Please note that while RUN is executed in the container, COPY is executed on the host.

You can then build this Docker image by navigating to the directory containing the Dockerfile and running:

docker build -t my-node-app .

The -t flag tags the image with a name ("my-node-app" in this case). You can then run a container using your newly created image:

docker run -p 8080:8080 my-node-app

This runs the application in a container and maps port 8080 from the container to your host system.

Port mapping is typically defined using the -p (or --publish) option when starting a Docker container. The basic syntax is as follows:

docker run -p HOST_PORT:CONTAINER_PORT my-container

HOST_PORT: This is the port on your host system that you want to use for accessing the containerized service.

CONTAINER_PORT: This is the port within the container where the service is running.

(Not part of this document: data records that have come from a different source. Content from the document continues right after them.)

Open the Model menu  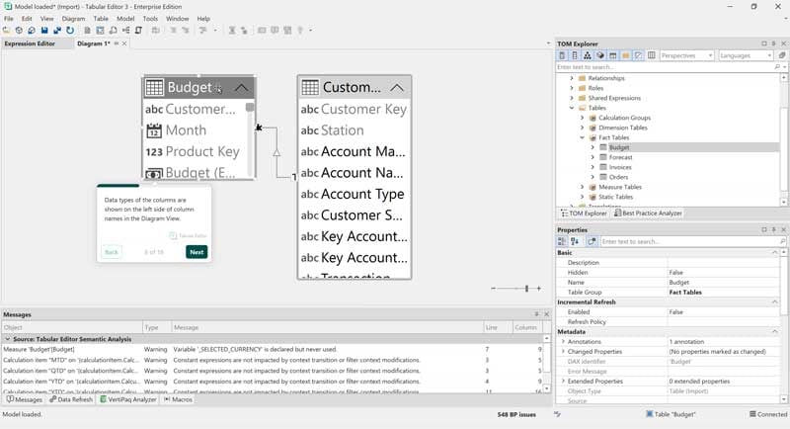pyautogui.click(x=125, y=19)
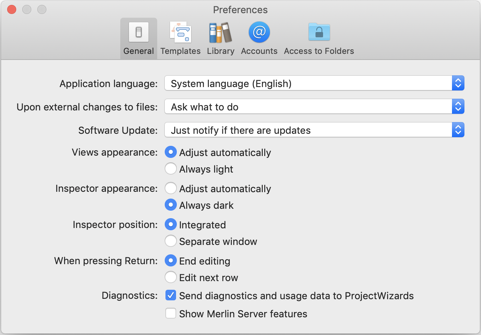
Task: Open the Templates preferences icon
Action: (x=180, y=32)
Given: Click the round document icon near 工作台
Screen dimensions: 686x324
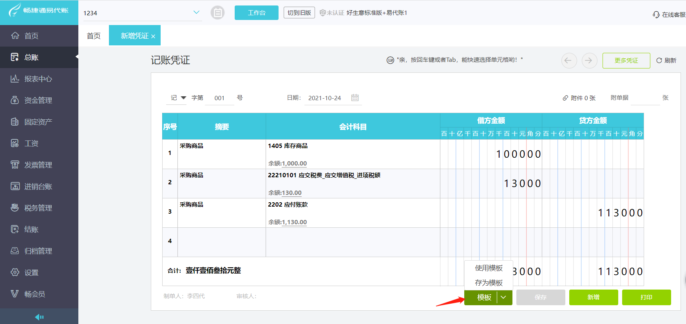Looking at the screenshot, I should (217, 13).
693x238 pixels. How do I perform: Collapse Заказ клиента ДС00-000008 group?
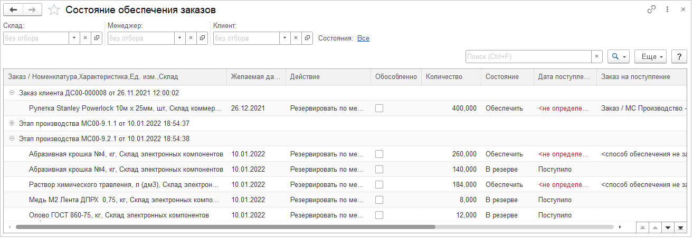[12, 93]
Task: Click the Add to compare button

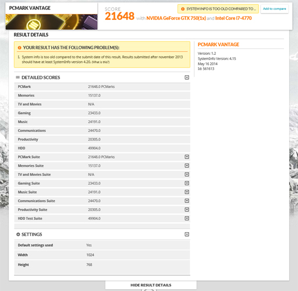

Docker Compose: As you work with more complex applications, Docker Compose helps manage multi-container applications. It allows you to define application services, networks, and volumes in a single YAML file.

Here's an example of a docker-compose.yml file for a simple web application that uses a web server and a database. This file defines two services: one for the web application and one for the database, as well as networking and volume configurations.

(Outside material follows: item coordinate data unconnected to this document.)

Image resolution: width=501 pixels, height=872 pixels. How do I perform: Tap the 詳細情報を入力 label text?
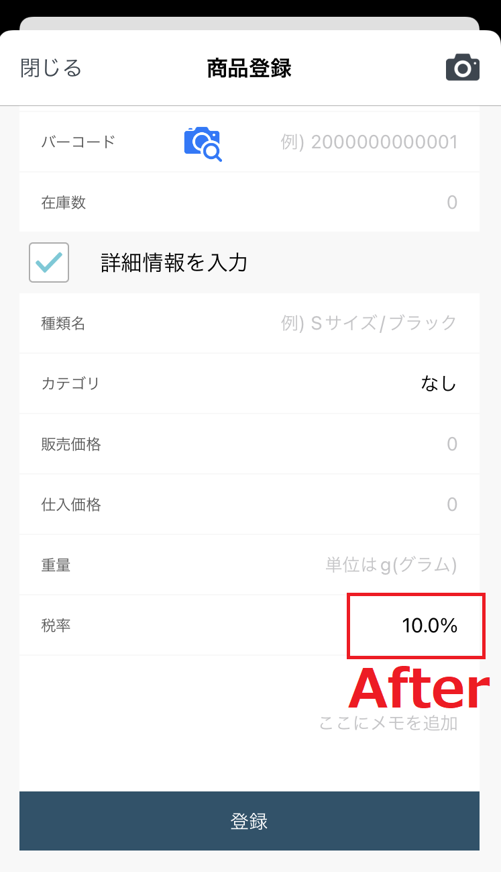pyautogui.click(x=174, y=262)
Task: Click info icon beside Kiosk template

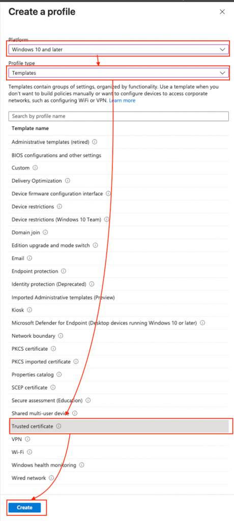Action: (x=30, y=310)
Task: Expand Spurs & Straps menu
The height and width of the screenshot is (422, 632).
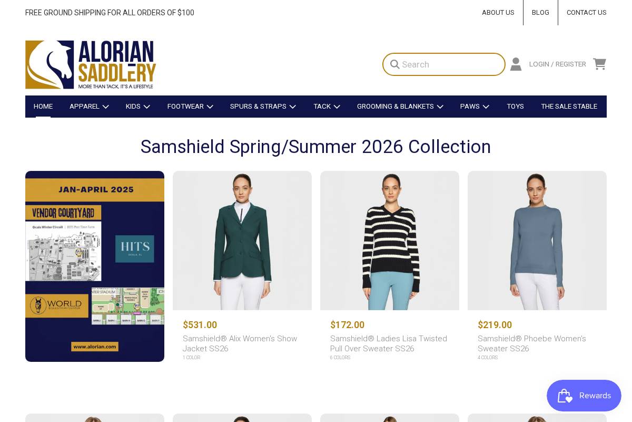Action: click(x=263, y=107)
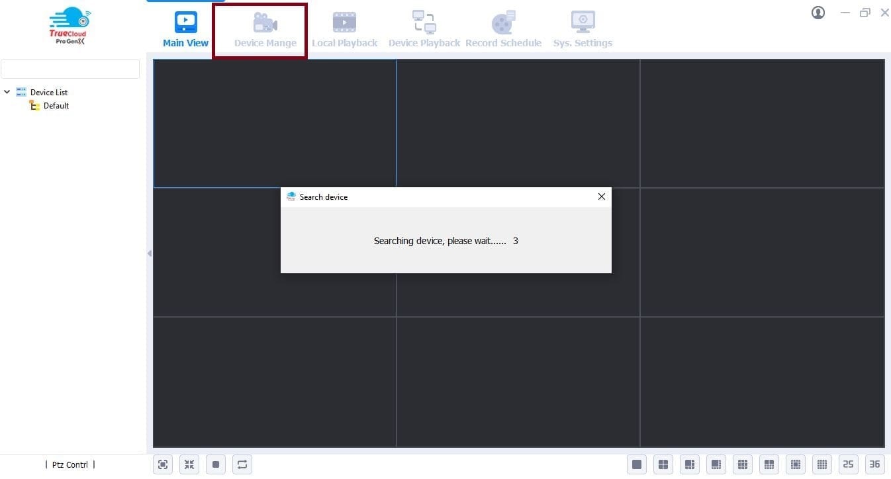The width and height of the screenshot is (891, 479).
Task: Open Record Schedule from top menu
Action: (x=504, y=26)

version: '3'  # The version of the Docker Compose file format

services:
  # Service for the web application
  web:
    image: nginx:latest  # Use the official Nginx image from Docker Hub
    ports:
      - "8080:80"  # Map host port 8080 to container port 80
    volumes:
      - ./web-content:/usr/share/nginx/html  # Mount a local directory into the container
    networks:
      - my-network  # Attach to the custom network defined below

  # Service for the database
  db:
    image: postgres:latest  # Use the official PostgreSQL image from Docker Hub
    environment: # The environment section sets environment variables for the PostgreSQL container, specifying the username, password, and database name.
      POSTGRES_USER: myuser
      POSTGRES_PASSWORD: mypassword
      POSTGRES_DB: mydatabase
    volumes:
      - db-data:/var/lib/postgresql/data  # Create a named volume for data storage
    networks:
      - my-network

networks:
  my-network:  # Define a custom network
    driver: bridge  # Use the default bridge network driver

volumes:
  db-data:  # The volumes section creates a named volume named db-data to store the PostgreSQL data. This ensures that data persists across container restarts.

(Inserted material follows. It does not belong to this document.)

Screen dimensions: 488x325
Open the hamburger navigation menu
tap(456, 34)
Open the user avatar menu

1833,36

You can start both services with:

docker-compose up

Learn Docker Commands: Familiarize yourself with essential Docker commands like docker ps to list running containers, docker stop to stop a container, docker logs to view container logs, and docker exec to execute commands within a running container.
Networking and Volumes: Understand Docker's networking model and how to use volumes to manage data persistence between containers and the host. Docker volumes are a feature that allows you to manage and persist data created by and used by Docker containers. Volumes are separate from the container's file system, and they provide a way to store and share data between containers and between the host system and containers.

To create a Docker volume and mount it to a container, you can use the following command:

docker volume create mydata
docker run -d -v mydata:/data my-node-app

Conclusion

Docker has revolutionized the way software is developed, deployed, and managed. By containerizing applications and their dependencies, Docker provides a consistent and efficient platform for developers and operators. Whether you're building a small personal project or working in a large enterprise environment, Docker's flexibility and portability can help streamline your workflow. This article serves as a starting point on your Docker journey, and with practice, you'll unlock its full potential and reap the benefits of containerization in your software development projects.